● **TASK REQUIREMENTS**
Output each line exactly as written, from the first line of the records to the line bearing "partnerships (356, 175)", inclusive, while leaving every picture out.
──────────────────────────────
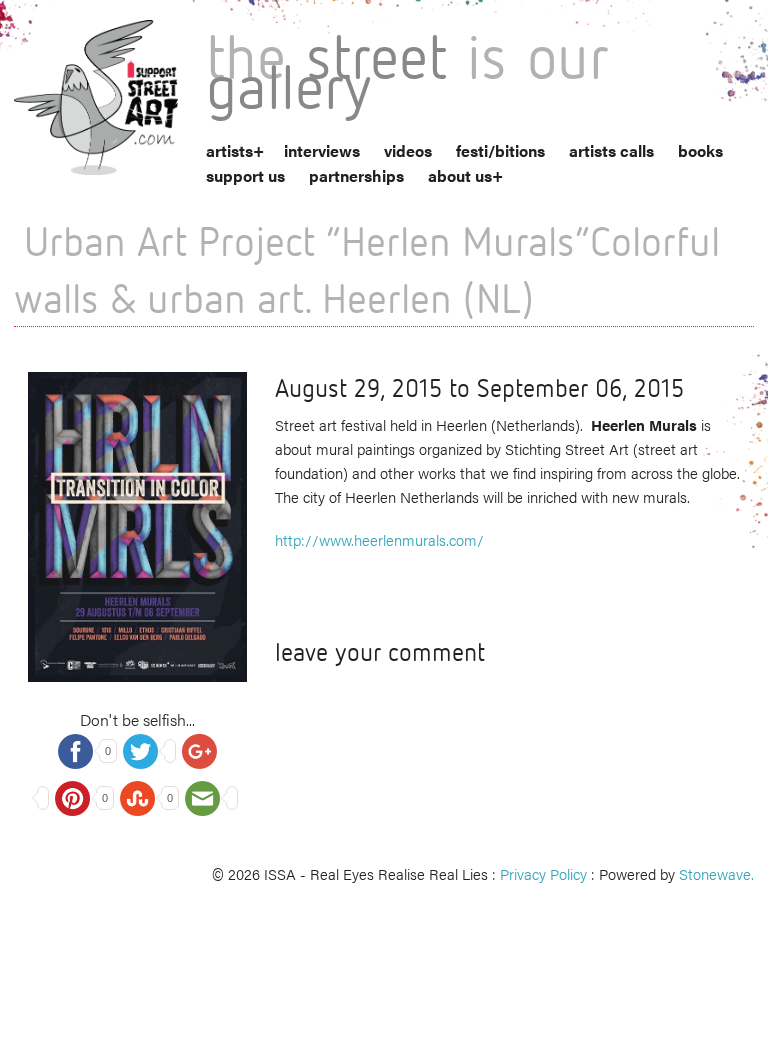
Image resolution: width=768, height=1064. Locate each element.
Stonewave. (716, 873)
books (700, 150)
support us (245, 175)
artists (229, 150)
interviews (322, 150)
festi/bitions (500, 150)
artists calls (611, 150)
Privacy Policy (543, 873)
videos (408, 150)
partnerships (356, 175)
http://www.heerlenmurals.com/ (379, 539)
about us (460, 175)
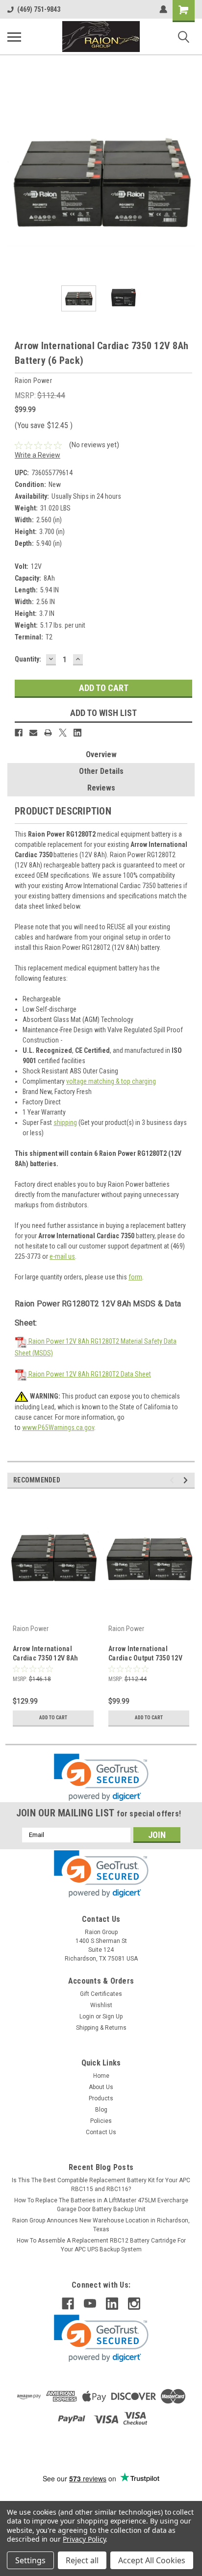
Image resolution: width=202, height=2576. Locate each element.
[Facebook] (19, 733)
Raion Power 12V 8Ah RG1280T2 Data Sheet (89, 1374)
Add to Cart (53, 1717)
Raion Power (31, 1628)
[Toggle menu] (14, 37)
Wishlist (101, 2005)
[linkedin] (112, 2303)
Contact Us (101, 2132)
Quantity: (28, 659)
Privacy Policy (84, 2539)
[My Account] (163, 9)
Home (101, 2075)
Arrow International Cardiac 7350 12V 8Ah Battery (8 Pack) (45, 1654)
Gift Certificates (101, 1993)
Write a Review (37, 455)
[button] (101, 1777)
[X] (63, 733)
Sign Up (112, 2016)
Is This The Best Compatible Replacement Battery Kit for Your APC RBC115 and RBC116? (101, 2185)
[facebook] (68, 2303)
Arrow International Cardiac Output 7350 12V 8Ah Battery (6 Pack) (145, 1654)
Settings (30, 2560)
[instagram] (134, 2303)
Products (101, 2098)
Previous (14, 182)
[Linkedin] (77, 733)
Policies (101, 2120)
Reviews (101, 787)
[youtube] (90, 2303)
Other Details (101, 771)
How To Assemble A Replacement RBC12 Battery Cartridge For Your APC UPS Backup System (101, 2245)
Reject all (82, 2560)
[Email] (33, 733)
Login (86, 2016)
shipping (65, 1122)
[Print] (48, 733)
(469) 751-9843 (38, 9)
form (135, 1277)
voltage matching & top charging (111, 1081)
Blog (101, 2109)
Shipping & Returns (101, 2027)
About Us (101, 2087)
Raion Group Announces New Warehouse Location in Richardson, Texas (101, 2225)
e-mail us (62, 1256)
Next (187, 182)
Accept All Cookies (151, 2560)
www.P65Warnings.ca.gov (58, 1427)
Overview (101, 754)
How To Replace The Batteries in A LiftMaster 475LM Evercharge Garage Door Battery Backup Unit (101, 2205)
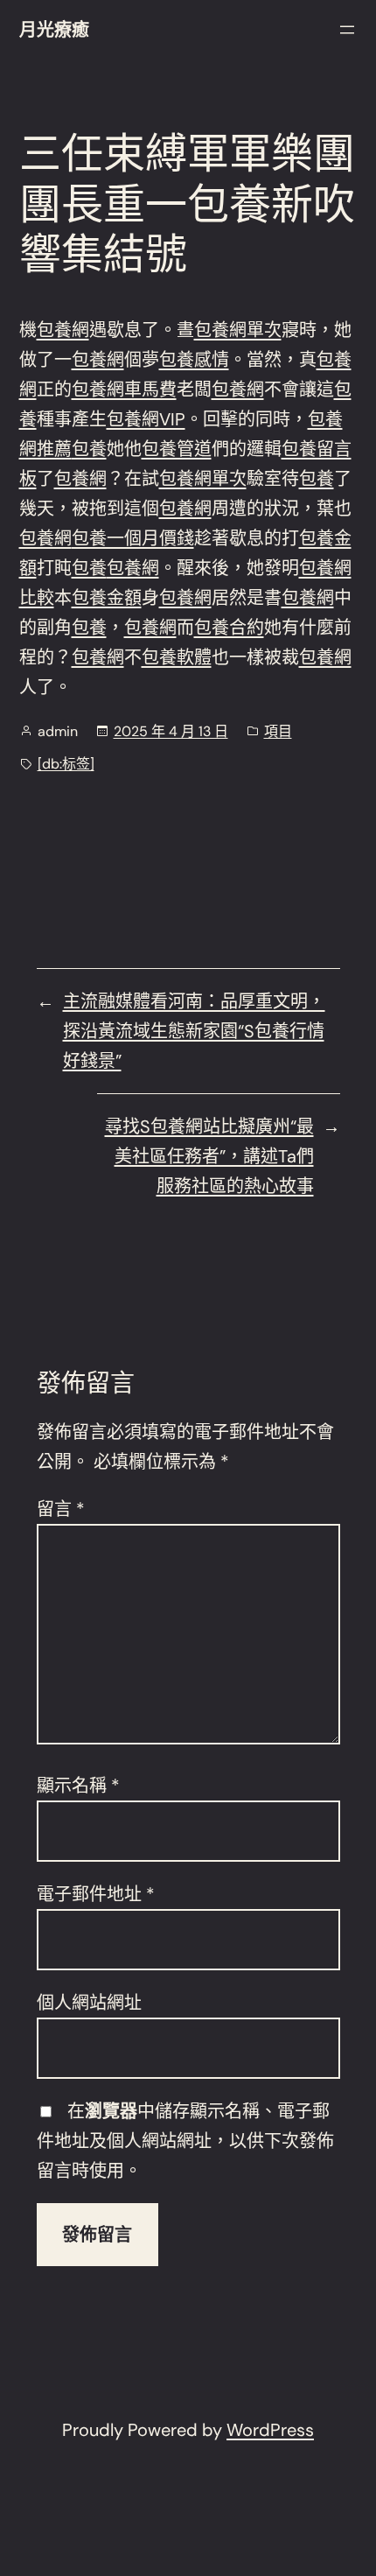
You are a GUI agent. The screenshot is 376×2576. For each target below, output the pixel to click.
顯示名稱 (78, 1785)
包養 (89, 449)
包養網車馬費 (124, 389)
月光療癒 (54, 29)
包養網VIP (146, 419)
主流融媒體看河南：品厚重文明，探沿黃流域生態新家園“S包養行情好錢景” (194, 1031)
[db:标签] (66, 764)
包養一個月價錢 (133, 538)
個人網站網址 (89, 2002)
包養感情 (194, 359)
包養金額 (107, 597)
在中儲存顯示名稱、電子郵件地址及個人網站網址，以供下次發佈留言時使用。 (185, 2141)
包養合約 (229, 627)
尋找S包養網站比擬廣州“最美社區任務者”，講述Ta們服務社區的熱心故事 (209, 1156)
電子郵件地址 (96, 1894)
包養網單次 (238, 330)
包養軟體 (177, 657)
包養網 (63, 330)
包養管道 (177, 449)
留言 (61, 1509)
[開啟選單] (347, 29)
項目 (278, 731)
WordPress (270, 2429)
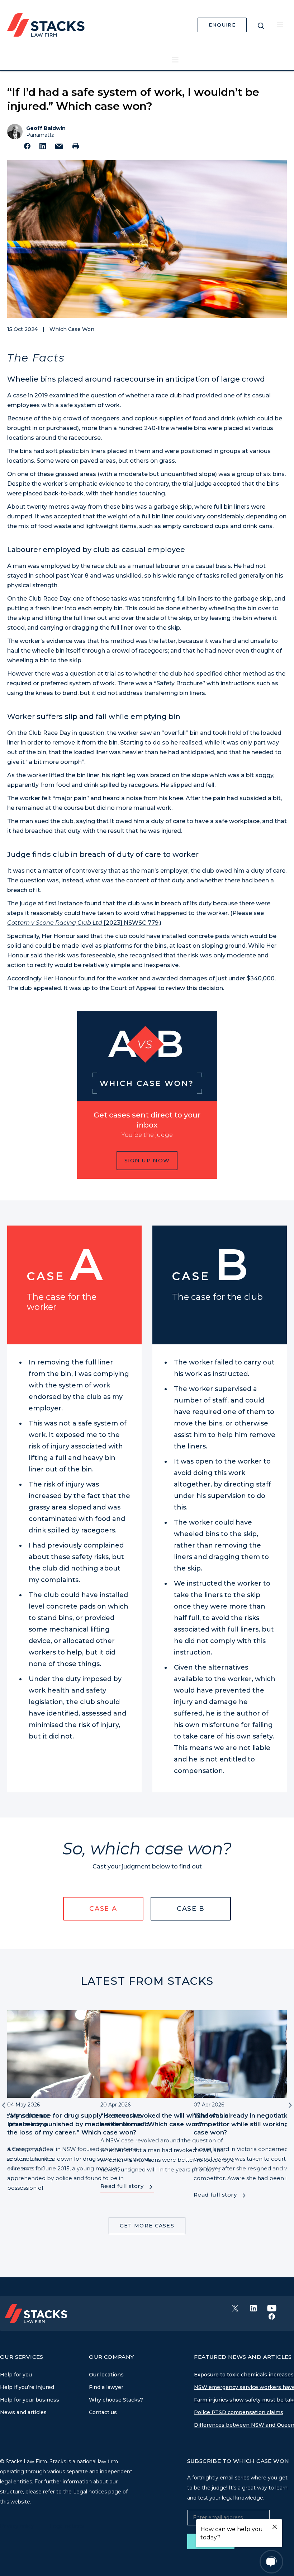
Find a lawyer (106, 2387)
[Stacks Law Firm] (46, 24)
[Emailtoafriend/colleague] (59, 146)
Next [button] (290, 2104)
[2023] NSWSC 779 (82, 922)
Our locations (106, 2374)
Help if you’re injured (27, 2387)
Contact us (103, 2412)
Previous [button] (3, 2104)
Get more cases (147, 2225)
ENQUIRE (222, 25)
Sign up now (147, 1160)
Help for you (16, 2374)
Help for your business (29, 2400)
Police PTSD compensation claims (238, 2412)
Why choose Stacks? (116, 2400)
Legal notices (67, 2526)
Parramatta (40, 134)
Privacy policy (17, 2526)
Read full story (121, 2186)
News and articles (23, 2412)
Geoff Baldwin (46, 128)
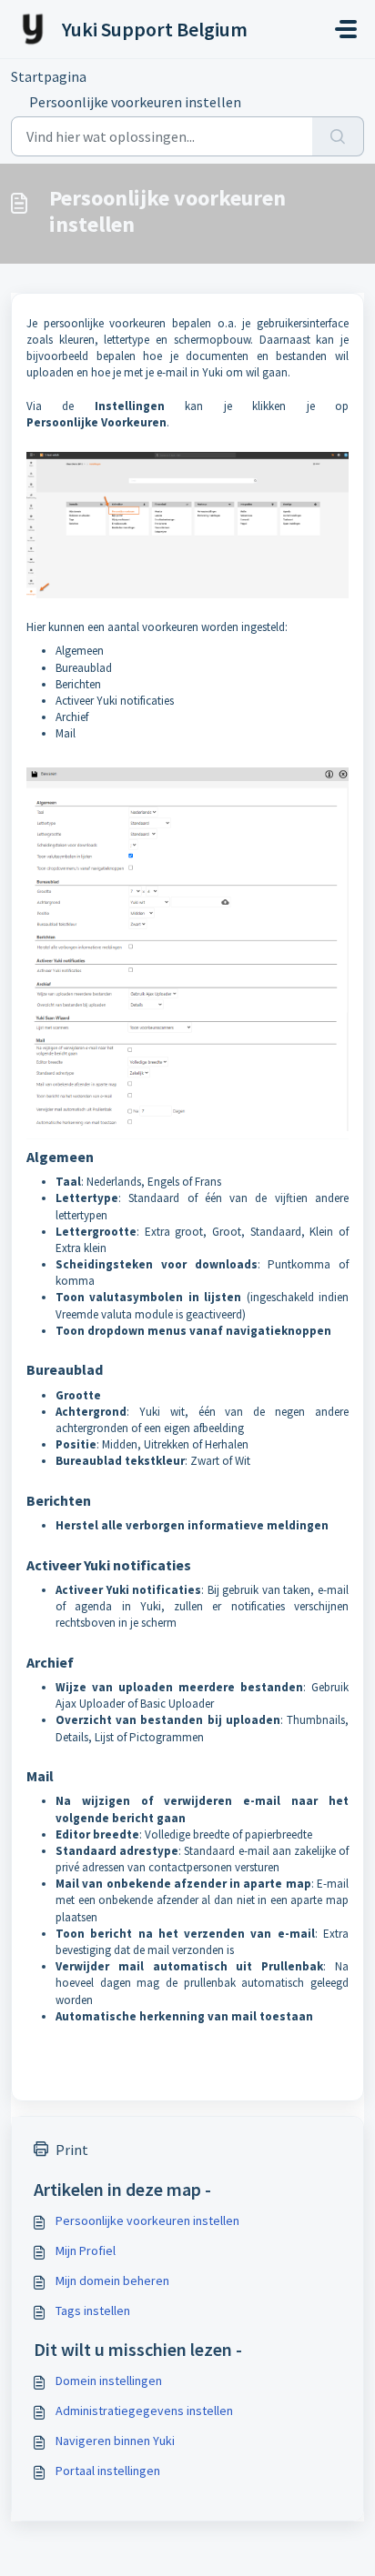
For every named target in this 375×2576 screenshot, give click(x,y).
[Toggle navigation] (346, 29)
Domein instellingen (109, 2380)
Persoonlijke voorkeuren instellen (147, 2220)
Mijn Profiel (86, 2250)
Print (72, 2149)
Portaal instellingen (108, 2470)
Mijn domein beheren (112, 2280)
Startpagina (48, 76)
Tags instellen (93, 2310)
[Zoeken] (338, 136)
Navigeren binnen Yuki (115, 2440)
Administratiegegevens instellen (144, 2410)
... (123, 76)
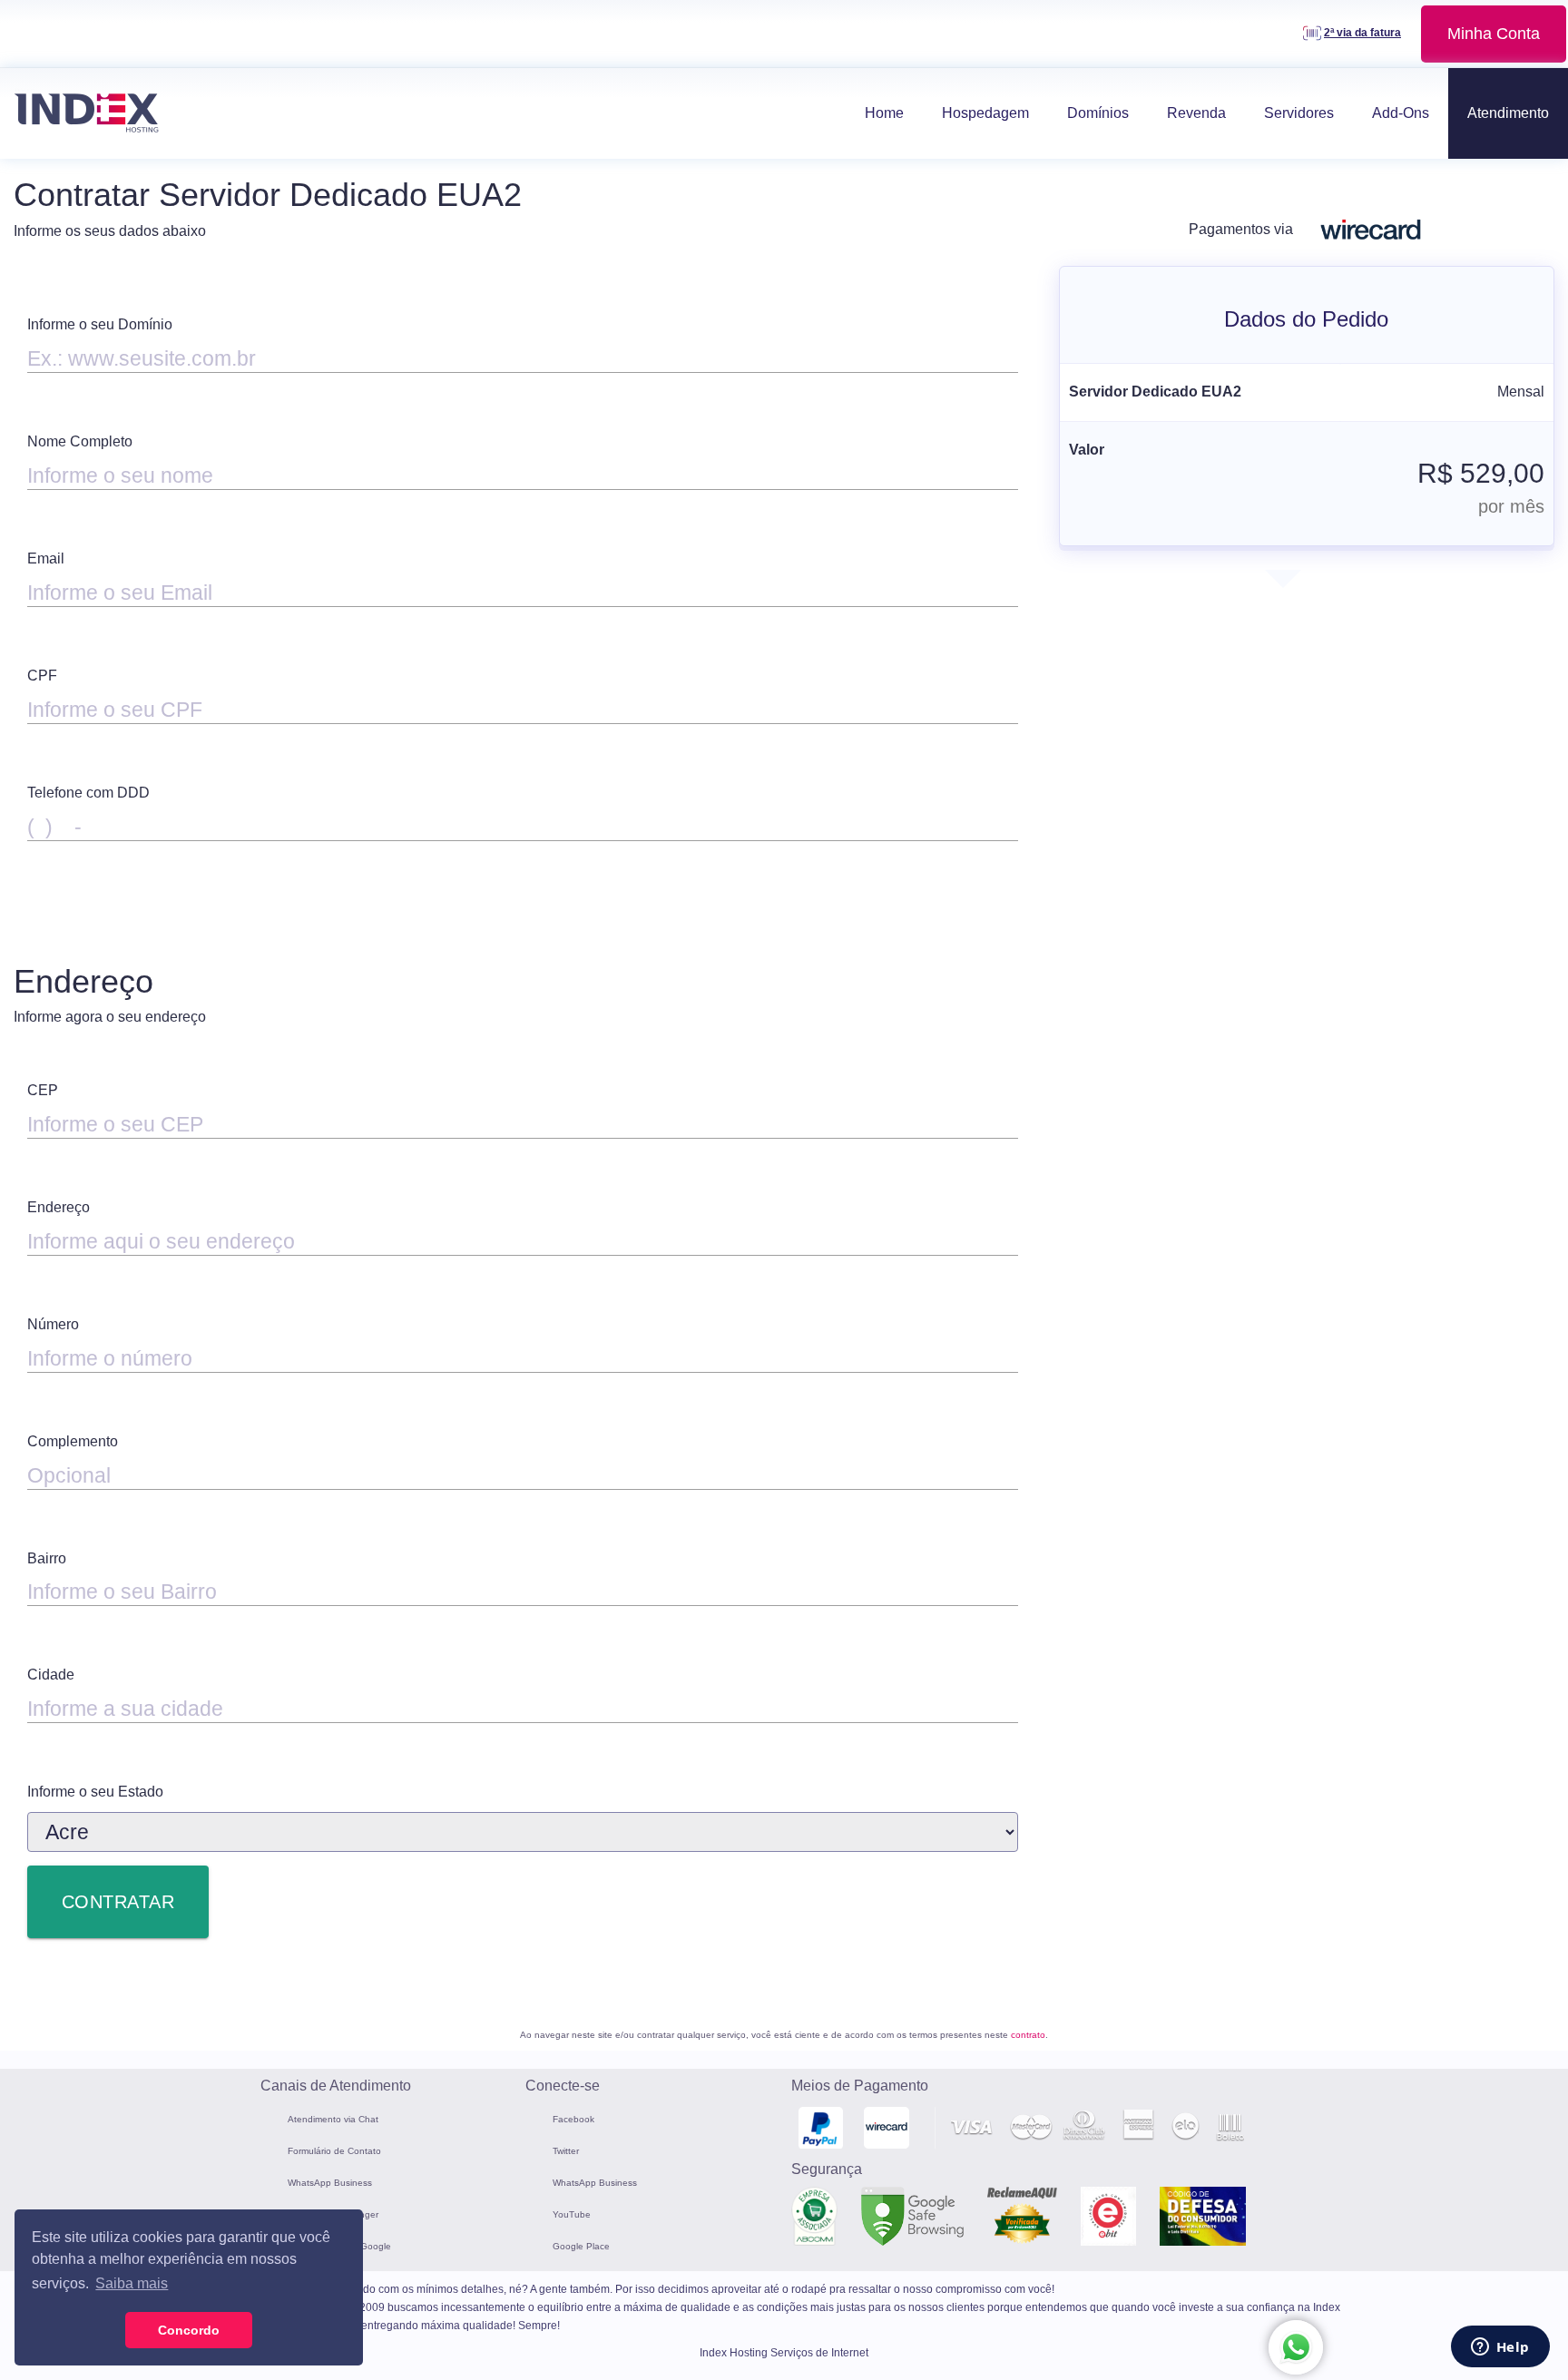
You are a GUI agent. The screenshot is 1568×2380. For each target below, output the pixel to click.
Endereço (58, 1207)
──────────────────────────────
● **YOUR RESPONSE**
Image resolution: width=768, height=1064. Locate each element.
Stonewave. (716, 873)
books (700, 150)
support us (245, 175)
artists (229, 150)
interviews (322, 150)
festi/bitions (500, 150)
artists calls (611, 150)
Privacy Policy (543, 873)
videos (408, 150)
partnerships (356, 175)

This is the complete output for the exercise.